Top of Source material

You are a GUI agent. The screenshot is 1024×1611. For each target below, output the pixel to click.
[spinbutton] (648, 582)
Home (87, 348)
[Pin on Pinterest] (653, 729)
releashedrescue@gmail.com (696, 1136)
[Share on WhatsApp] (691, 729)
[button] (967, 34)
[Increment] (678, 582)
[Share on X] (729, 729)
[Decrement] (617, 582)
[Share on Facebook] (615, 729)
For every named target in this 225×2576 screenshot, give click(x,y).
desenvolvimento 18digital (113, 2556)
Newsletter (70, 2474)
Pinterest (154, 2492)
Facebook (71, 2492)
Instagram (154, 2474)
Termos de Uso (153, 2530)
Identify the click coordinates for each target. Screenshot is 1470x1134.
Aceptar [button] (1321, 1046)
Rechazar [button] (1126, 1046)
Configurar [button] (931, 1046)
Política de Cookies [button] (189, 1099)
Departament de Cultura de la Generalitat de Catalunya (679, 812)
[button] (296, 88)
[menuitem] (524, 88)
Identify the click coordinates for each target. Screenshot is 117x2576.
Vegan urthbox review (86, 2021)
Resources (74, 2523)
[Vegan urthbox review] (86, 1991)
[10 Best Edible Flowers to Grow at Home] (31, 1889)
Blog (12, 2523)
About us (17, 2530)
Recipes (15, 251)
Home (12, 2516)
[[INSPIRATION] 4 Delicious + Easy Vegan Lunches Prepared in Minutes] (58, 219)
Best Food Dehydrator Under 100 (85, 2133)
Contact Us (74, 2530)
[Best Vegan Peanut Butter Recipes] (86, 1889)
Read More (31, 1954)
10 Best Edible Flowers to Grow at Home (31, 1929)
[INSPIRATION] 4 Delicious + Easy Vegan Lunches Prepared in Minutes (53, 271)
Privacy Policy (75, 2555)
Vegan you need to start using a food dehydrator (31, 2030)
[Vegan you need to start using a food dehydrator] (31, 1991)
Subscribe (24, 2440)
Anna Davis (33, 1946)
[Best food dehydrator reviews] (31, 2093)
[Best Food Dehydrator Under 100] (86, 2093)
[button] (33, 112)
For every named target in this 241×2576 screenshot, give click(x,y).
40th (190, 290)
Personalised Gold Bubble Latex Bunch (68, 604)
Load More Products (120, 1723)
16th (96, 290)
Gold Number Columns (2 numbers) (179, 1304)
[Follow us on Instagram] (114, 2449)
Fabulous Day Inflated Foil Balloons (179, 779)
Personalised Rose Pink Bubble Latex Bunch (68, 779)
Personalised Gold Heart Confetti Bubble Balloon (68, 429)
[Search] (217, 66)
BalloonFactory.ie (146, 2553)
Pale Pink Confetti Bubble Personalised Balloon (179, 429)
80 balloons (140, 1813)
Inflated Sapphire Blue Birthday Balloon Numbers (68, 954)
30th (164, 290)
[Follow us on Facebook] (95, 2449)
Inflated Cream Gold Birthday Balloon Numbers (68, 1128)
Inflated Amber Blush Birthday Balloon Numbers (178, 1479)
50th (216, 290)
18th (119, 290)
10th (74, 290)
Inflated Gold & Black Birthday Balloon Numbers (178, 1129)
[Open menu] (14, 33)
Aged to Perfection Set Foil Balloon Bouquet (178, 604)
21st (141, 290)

Bottom of Source material

What is expected
Retrieve every line above holding the word "Vegan".

Answer to the problem
Vegan urthbox review (86, 2021)
[Vegan urthbox review] (86, 1991)
[[INSPIRATION] 4 Delicious + Easy Vegan Lunches Prepared in Minutes] (58, 219)
[Best Vegan Peanut Butter Recipes] (86, 1889)
[INSPIRATION] 4 Delicious + Easy Vegan Lunches Prepared in Minutes (53, 271)
Vegan you need to start using a food dehydrator (31, 2030)
[Vegan you need to start using a food dehydrator] (31, 1991)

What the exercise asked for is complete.